Do you mean weak as in it didn't deliver according to its specs (13.8v)?? 

I have a technical question about something Xetec claims in their manual. Werewolf, you there?? They claim that the amp has "balanced RCA inputs for maximum noise supression." How can this be if there's only a single set of RCA inputs??


----------



## zfactor (Oct 19, 2005)

he said it just didnt have the oommphh he was expecting. he also noted the same as you did when bridging it he said it def seemed like ti was wired wrong or not really being bridged but he checked and double checked and he was wiring it right.. so cant say number wise but he didnt think it performed as well as he expected. he did say it sounded great..


----------



## bertje (Feb 10, 2007)

Hello, I was selling/distributing Xetec in Holland for a few years. (www.12vhifi.nl). The 8G1000 is a class AB amplifier, based on the Gravity 4G600. There are few left in Germany I think, I never sold them.
Greetings,
Rob. 
12v HiFi


----------



## Guy (Feb 16, 2006)

Very nicely done review. Now I don't have to read the instruction manual!  
I was wondering about the balanced input issue as well- some of the Xtants back when also advertised balanced input capability, and they also had the "normal" number of RCA inputs.


----------



## zfactor (Oct 19, 2005)

damn where are you guys finding these....??? i should not have sold the ones i had


----------



## FoxPro5 (Feb 14, 2006)

Did you find one G Rahn?? 

The instruction manual is pretty weak.


----------



## Guy (Feb 16, 2006)

B-Squad said:


> Did you find one G Rahn??
> 
> The instruction manual is pretty weak.


go-G Rahn-go


----------



## CaseyWalsh (Jul 25, 2005)

B-Squad said:


> ...They claim that the amp has "balanced RCA inputs for maximum noise supression." How can this be if there's only a single set of RCA inputs??

INFORMATION GIVEN:

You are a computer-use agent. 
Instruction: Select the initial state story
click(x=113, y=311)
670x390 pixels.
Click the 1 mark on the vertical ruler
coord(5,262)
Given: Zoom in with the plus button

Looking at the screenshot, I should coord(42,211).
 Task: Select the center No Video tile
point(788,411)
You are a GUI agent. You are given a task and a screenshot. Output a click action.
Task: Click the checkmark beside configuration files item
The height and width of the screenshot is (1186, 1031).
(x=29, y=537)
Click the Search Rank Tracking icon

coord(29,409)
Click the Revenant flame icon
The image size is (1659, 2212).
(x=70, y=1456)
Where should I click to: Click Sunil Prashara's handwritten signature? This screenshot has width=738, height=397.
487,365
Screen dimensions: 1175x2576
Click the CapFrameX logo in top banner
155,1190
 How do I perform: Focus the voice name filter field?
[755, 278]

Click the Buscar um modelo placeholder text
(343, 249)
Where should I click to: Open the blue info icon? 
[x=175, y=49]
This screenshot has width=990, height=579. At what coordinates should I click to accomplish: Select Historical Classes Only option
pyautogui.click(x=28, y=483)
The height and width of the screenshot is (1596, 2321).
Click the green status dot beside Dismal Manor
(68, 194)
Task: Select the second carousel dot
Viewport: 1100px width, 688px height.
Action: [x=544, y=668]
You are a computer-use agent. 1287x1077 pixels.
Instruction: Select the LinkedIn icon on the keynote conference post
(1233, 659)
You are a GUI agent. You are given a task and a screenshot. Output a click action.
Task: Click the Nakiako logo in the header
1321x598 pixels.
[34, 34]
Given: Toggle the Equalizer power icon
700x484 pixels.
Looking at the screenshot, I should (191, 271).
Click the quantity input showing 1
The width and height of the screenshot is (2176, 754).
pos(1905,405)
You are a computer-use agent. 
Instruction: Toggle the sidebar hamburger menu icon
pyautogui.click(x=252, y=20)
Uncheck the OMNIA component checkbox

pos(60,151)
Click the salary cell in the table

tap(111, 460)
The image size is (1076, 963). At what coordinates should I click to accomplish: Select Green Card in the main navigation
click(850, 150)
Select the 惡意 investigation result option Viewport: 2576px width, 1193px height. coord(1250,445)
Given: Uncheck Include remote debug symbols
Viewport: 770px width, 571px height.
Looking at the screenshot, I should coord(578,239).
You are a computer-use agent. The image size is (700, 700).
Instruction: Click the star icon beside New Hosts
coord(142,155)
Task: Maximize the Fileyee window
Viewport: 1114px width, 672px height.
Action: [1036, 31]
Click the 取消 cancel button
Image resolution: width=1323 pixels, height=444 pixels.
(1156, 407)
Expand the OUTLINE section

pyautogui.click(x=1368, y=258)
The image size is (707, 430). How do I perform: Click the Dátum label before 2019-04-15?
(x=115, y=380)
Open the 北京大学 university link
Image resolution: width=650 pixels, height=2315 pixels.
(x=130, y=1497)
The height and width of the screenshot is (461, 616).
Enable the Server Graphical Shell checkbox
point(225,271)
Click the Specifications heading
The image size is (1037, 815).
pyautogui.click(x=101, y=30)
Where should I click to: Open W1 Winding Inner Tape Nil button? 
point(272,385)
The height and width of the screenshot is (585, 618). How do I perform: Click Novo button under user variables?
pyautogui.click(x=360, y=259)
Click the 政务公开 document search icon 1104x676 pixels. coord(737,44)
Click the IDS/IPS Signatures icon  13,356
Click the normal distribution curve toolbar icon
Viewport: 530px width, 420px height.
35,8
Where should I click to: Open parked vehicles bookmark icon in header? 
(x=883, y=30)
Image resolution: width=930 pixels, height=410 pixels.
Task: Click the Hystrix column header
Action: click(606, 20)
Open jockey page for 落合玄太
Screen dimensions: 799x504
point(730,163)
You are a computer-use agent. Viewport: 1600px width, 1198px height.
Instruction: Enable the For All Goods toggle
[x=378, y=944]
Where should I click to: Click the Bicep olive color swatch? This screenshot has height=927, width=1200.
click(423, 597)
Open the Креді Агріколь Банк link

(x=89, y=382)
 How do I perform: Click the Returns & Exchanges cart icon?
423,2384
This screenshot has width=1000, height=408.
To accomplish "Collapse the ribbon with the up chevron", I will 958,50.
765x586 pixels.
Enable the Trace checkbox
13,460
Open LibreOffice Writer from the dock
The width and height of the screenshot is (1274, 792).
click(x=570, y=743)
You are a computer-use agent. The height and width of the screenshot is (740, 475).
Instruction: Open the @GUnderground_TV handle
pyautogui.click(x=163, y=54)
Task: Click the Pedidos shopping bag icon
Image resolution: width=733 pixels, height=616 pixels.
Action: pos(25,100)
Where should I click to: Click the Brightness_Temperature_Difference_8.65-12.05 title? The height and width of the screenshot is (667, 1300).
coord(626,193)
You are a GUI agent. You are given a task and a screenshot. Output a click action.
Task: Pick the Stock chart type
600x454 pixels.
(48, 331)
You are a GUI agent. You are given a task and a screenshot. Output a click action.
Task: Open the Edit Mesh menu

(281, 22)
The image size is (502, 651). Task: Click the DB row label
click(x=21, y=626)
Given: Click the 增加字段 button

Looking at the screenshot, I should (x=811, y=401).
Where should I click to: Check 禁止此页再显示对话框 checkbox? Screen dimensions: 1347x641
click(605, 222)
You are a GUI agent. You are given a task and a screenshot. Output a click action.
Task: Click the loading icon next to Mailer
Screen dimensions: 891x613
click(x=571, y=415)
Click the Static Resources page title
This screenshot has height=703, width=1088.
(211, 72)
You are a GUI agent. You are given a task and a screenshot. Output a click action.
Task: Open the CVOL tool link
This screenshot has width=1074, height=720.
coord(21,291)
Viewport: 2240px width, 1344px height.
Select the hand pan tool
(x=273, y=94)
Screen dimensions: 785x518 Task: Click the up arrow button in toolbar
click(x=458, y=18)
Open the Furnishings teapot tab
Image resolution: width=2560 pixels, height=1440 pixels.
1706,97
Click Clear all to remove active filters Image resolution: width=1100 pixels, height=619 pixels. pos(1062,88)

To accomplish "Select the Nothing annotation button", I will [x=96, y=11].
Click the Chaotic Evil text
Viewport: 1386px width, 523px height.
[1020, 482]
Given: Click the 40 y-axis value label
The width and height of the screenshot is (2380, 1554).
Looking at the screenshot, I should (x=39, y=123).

GOAL OF THE EXERCISE:
Pick up the Xetec amplifier forum thread after its last line and continue it.

OUTPUT FOR THIS EXERCISE:
RCA jacks can be used for balanced inputs as long as the outer sleeve isn't grounded and a proper input circuit topology is used. You can use a DMM to test for balanced inputs by measuring the impedance from the center hole to ground and then the outer sleeve to ground. If they are both above 1000 ohms (probably 10 or 20 k-ohms) then you have a balanced input. For single-ended inputs, the sleeve is usually a very low impedance to ground.

One caveat: Some poorly implemented balanced inputs place a DC-blocking capacitor _before _ the terminating resistor, in which case a DMM won't work for the test.

Cheers,
Casey Walsh


----------



## FoxPro5 (Feb 14, 2006)

Brilliant! Thanks for the info.


----------



## aranthop (Dec 30, 2007)

Hi Guys,

would you know how much is the going/selling price for this? I'm very interested in getting one. thanks.


----------



## Infinity (Jun 28, 2005)

aranthop said:


> Hi Guys,
> 
> would you know how much is the going/selling price for this? I'm very interested in getting one. thanks.



Good luck with that. They don't make them any more.


----------



## FoxPro5 (Feb 14, 2006)

Put it this way, I've had "Xetec" on my ebay auto search for at least a year and have only seen one item which was a four channel that I believe a member here ended up getting. 

The company is cuputz and ProTech dumped their inventory long ago. There was an 8G on ebay at one time for $500 and it sold right away. 

BTW, amp still works great!


----------



## aranthop (Dec 30, 2007)

Thanks foxpro5. Do you have one of this babies?


----------



## GlasSman (Nov 14, 2006)

FoxPro5 said:


> Put it this way, I've had "Xetec" on my ebay auto search for at least a year and have only seen one item which was a four channel that I believe a member here ended up getting.
> 
> The company is cuputz and ProTech dumped their inventory long ago. There was an 8G on ebay at one time for $500 and it sold right away.
> 
> BTW, amp still works great!


I think G RAhn got that Xetec off Ebay a few months ago. I know he has one.


----------



## SQ_Bronco (Jul 31, 2005)

FoxPro5 said:


> Put it this way, I've had "Xetec" on my ebay auto search for at least a year and have only seen one item which was a four channel that I believe a member here ended up getting.


x2. 8g's pop up from time to time on "Ebay Germany" and don't show up in global searches for whatever reason, but you'll have to convince the seller to ship them and they usually won't (or quote $150). There's a 4G there now but it's $350+.


----------



## Infinity (Jun 28, 2005)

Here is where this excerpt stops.